The Cadillacs out front no longer have tail fins the length of belly putters, and the players don't smoke anymore between shots. But the snacks still are cheap, the old-timers keep coming back, and the green jacket for winning remains golf's most coveted prize.

One other thing hasn't changed: Membership in the club is by invitation only, and women, it seems, need not apply.

Why that's become an issue again this year largely is a matter of circumstance -- the recent appointment of a woman executive to head IBM, one of the main sponsors of the Masters. As far as anyone knows, Virginia Rometty hasn't asked for her own green jacket, but since the past four CEOs at IBM, all male, were members, she goes to the top of the list by default.

Hardly reason to take to the streets, as activist Martha Burk did a decade ago in an ill-fated attempt to open Augusta National's membership to women. Even the most ardent feminists would be hard-pressed to march on behalf of a millionaire business executive who lives in the rarified air of the privileged elite.

Lee Westwood found the whole thing amusing.

"What gender issue? I'm a man," the Englishman said.

Still, two decades after a black man finally was given a green jacket to wear, the basic issue is one of equality. I'm not going to become a member of Augusta National, and odds are you aren't, either, for reasons that have nothing to do with race or sex. But to automatically exclude half the world's population because it's female seems so 1962.

Not to the men in the green jackets. They bristle when the subject is raised and immediately hide behind the only protective cover they know: It's their club, and they alone will decide who belongs.
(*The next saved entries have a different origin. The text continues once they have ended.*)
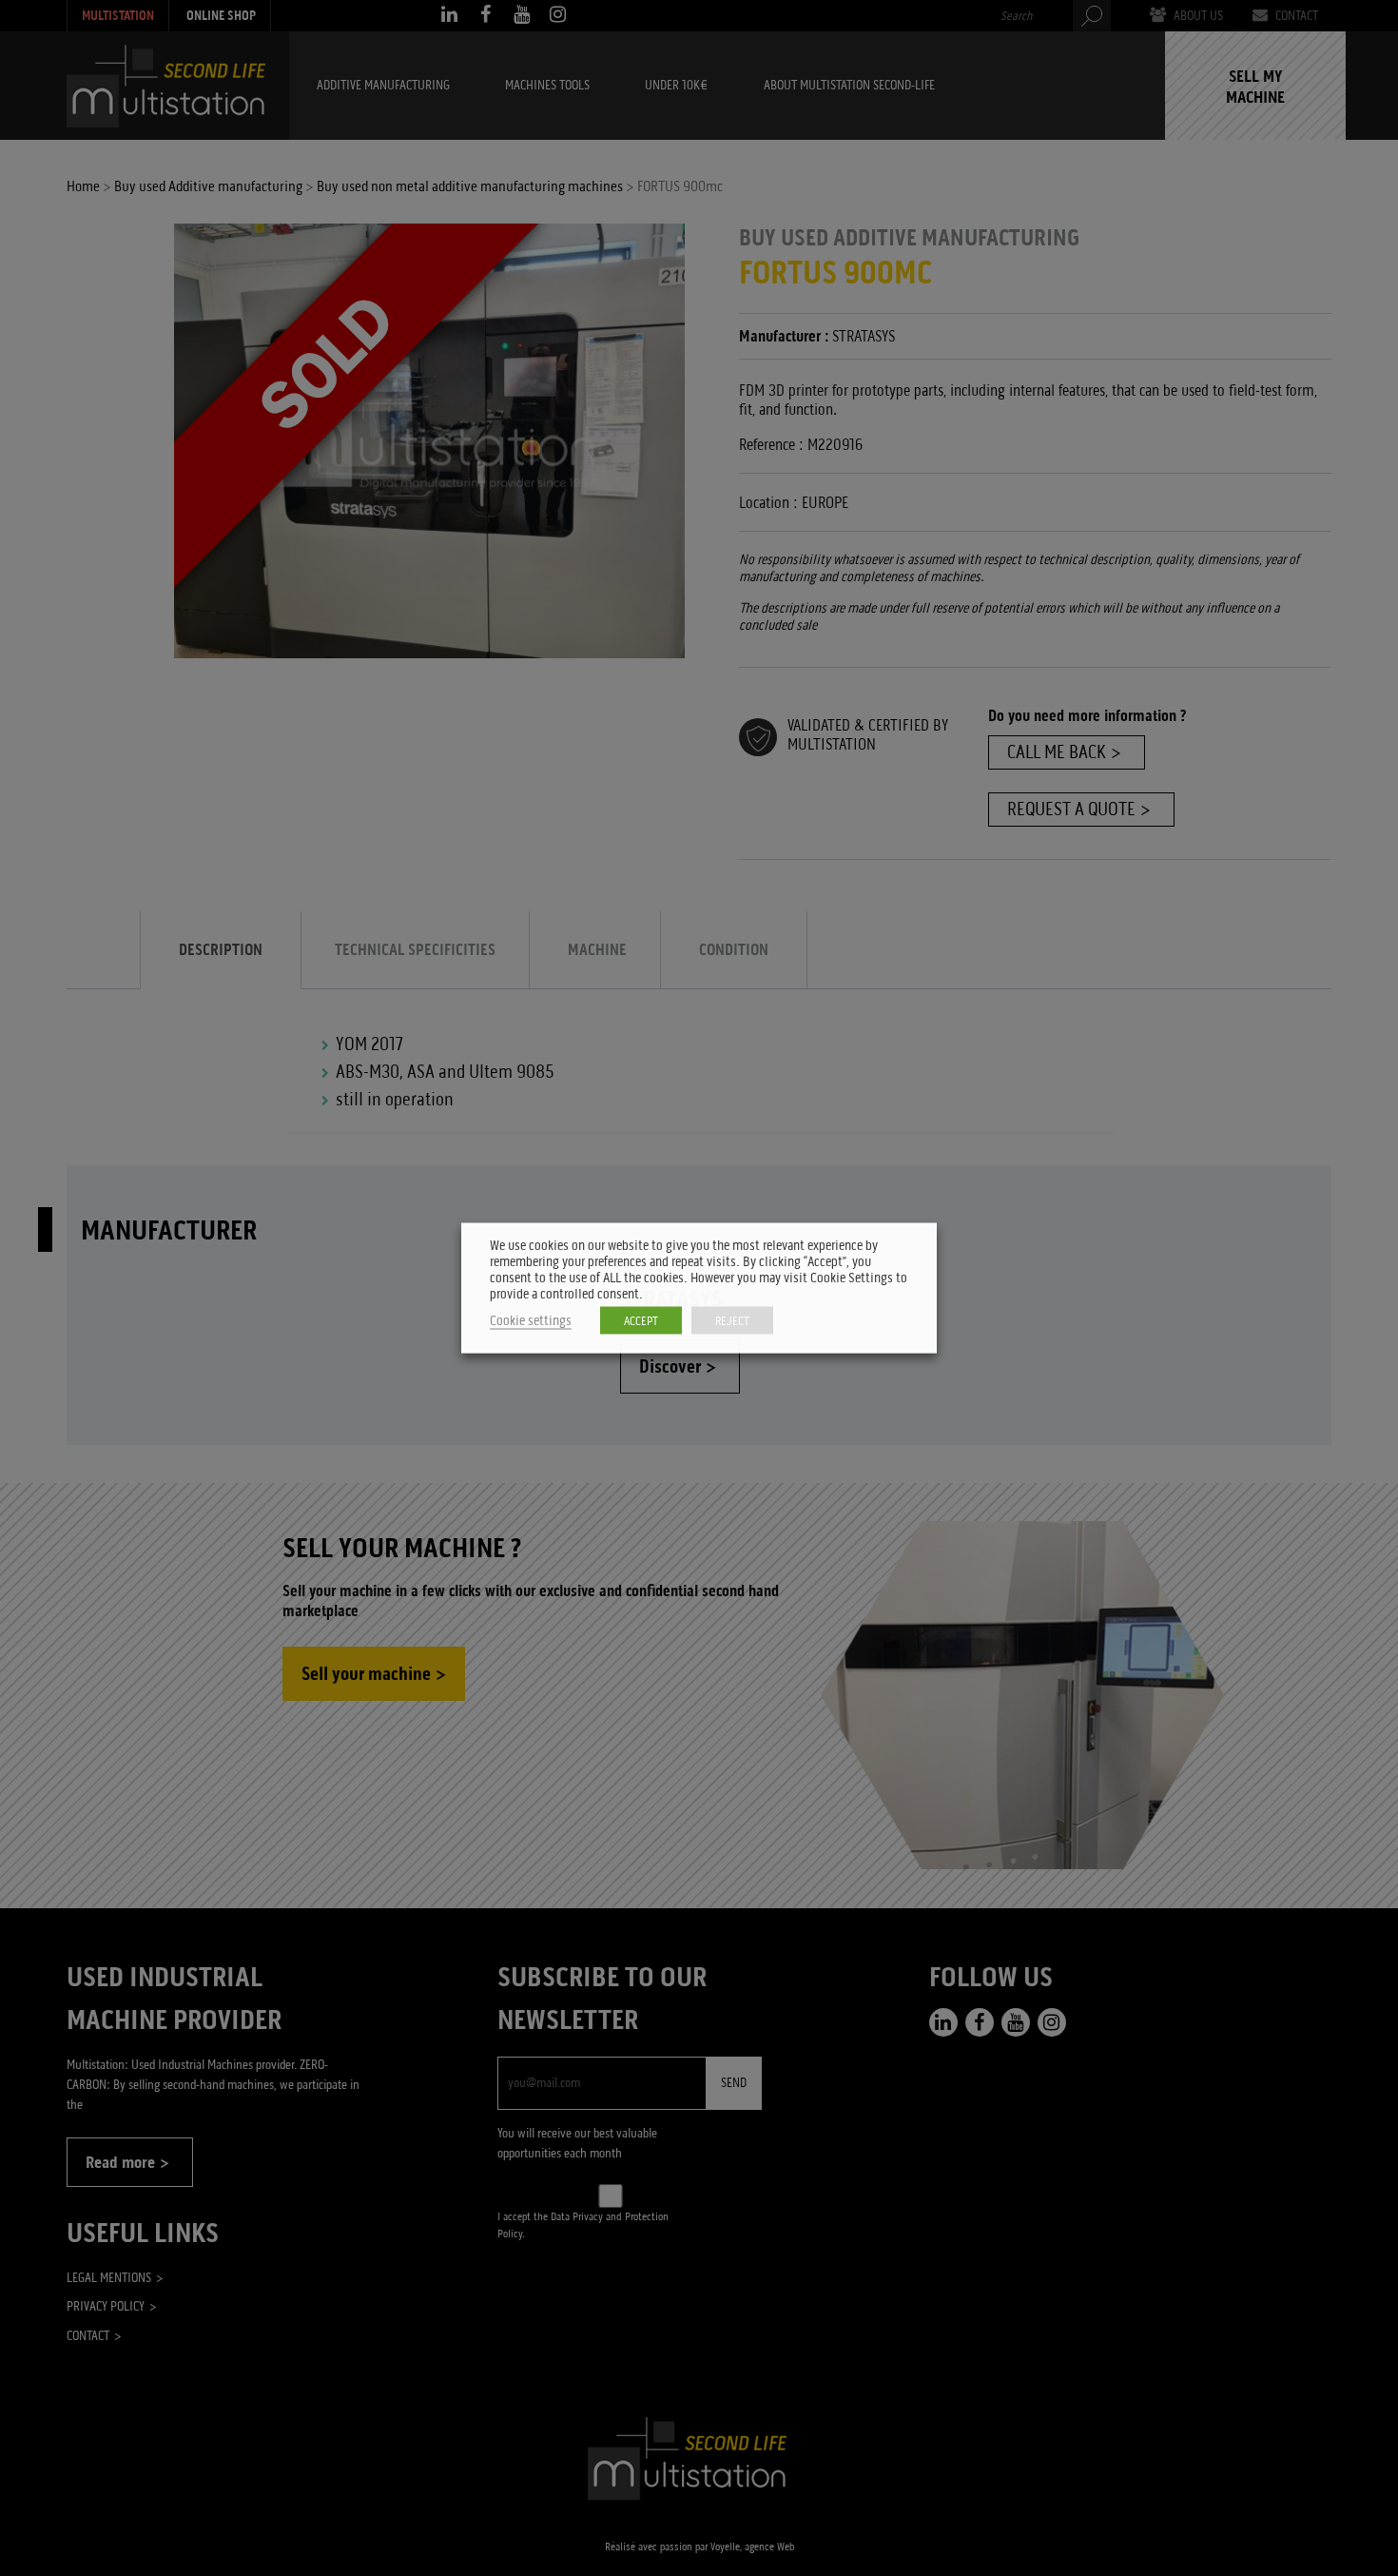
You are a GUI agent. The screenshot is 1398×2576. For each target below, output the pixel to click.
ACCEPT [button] (641, 1321)
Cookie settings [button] (531, 1321)
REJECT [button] (732, 1321)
"As has been the case whenever that question is asked, all issues of membership are now and have been historically subject to the private deliberations of the members," Augusta National chairman Billy Payne said Wednesday. "That statement remains accurate, and that remains my statement."

Fair enough, I guess. Rich people can be picky when it comes to who they share a tee box with. And, in the end, it is their club, and they can do what they wish.

Problem is, when Payne said that, he barely had finished talking about Augusta National's role in golf and its responsibilities for helping grow the number of people who play the game. The club wants to get more people playing, he said, especially the girls and boys who are the future of the game.

As it stands, those boys can dream of one day wearing green jackets themselves. The girls can't.

That led to an exchange between reporters and Payne that, while testy, bordered on comical. Pressed several times on what he would tell his granddaughters about their chances of joining the club, Payne finally answered:

"My conversations with my granddaughters are also personal."

OK. What would Payne tell a reporter's daughters?

"I don't know your daughters," Payne replied.

If Rometty wanted to make it an issue, she certainly could, but so far she and IBM, at least publicly, seem satisfied with being one of the three major sponsors of the Masters and leaving the push for change to others. And, as a pressing social issue, equality at Augusta National doesn't rank up there with making sure every child in America grows up able to read and write.

Burk is watching this one from afar, not about to get burned again. Still, she couldn't help but tweak IBM and the green jackets who caused her so much grief.

"I think it's astounding that one of the largest corporations in the world is having their strings pulled by a bunch of old guys in Augusta," she said.

That's the way things happen at the Masters. No one dares tell the guardians of Augusta National what to do, or when they should do it. It might be a benevolent dictatorship, but no one doubts it is a dictatorship. By the time Tiger Woods and Rory McIlroy tee off today, the IBM issue likely won't matter much. Attention will turn to the golf, and the issue will be forgotten for at least another year.

Best of all, the pimento cheese sandwiches still will be only a buck fifty.